Bremelanotide is used for the treatment of generalized hypoactive sexual desire disorder (HSDD) in premenopausal women. Specifically it is only recommended in those who have the condition without an underlying cause, such as medical, psychiatric, or relationship problems.
It should be used at least 45 minutes before anticipated sexual activity. Only one dose per 24 hours or no more than eight doses per month is recommended. It should be stopped after eight weeks if there is no improvement in sexual desire and associated distress.

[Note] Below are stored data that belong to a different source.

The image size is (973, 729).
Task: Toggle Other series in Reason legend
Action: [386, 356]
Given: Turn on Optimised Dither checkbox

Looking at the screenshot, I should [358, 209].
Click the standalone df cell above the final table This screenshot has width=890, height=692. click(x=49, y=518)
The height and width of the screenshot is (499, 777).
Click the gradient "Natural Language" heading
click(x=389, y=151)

Due to its effects on blood pressure (generally a transient increase in systolic blood pressure by 6 mmHg, and diastolic blood pressure by 3 mmHg), bremelanotide is considered contraindicated in people with uncontrolled high blood pressure or cardiovascular disease. As long as bremelanotide is not used more than once in one day, it is not expected to cause more severe increases in blood pressure.

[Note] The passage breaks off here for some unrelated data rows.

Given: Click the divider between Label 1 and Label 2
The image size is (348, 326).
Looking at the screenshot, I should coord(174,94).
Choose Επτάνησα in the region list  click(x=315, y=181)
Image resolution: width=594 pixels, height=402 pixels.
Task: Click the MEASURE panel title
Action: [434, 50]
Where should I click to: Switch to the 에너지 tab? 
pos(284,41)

The most frequently encountered side effect of bremelanotide is nausea (40.0%), which may be intolerable to some people. The use of anti-nausea medications (e.g. ondansetron) prior to administration of bremelanotide may help to reduce the nausea. Other side effects may include flushing (20.3%), injection site reactions (13.2%), headache (11.3%), vomiting (4.8%), cough (3.3%), fatigue (3.2%), hot flushes (2.7%), paresthesia (2.6%), dizziness (2.2%), and nasal congestion (2.1%). Discoloration of the skin, specifically hyperpigmentation, may occur—especially if bremelanotide is used more than eight times in one month. The discoloration may not resolve upon stopping use of bremelanotide, and may occur on the face, gums, or breasts. Experiments in animals, even at high doses, failed to find any negative consequence of bremelanotide on fertility.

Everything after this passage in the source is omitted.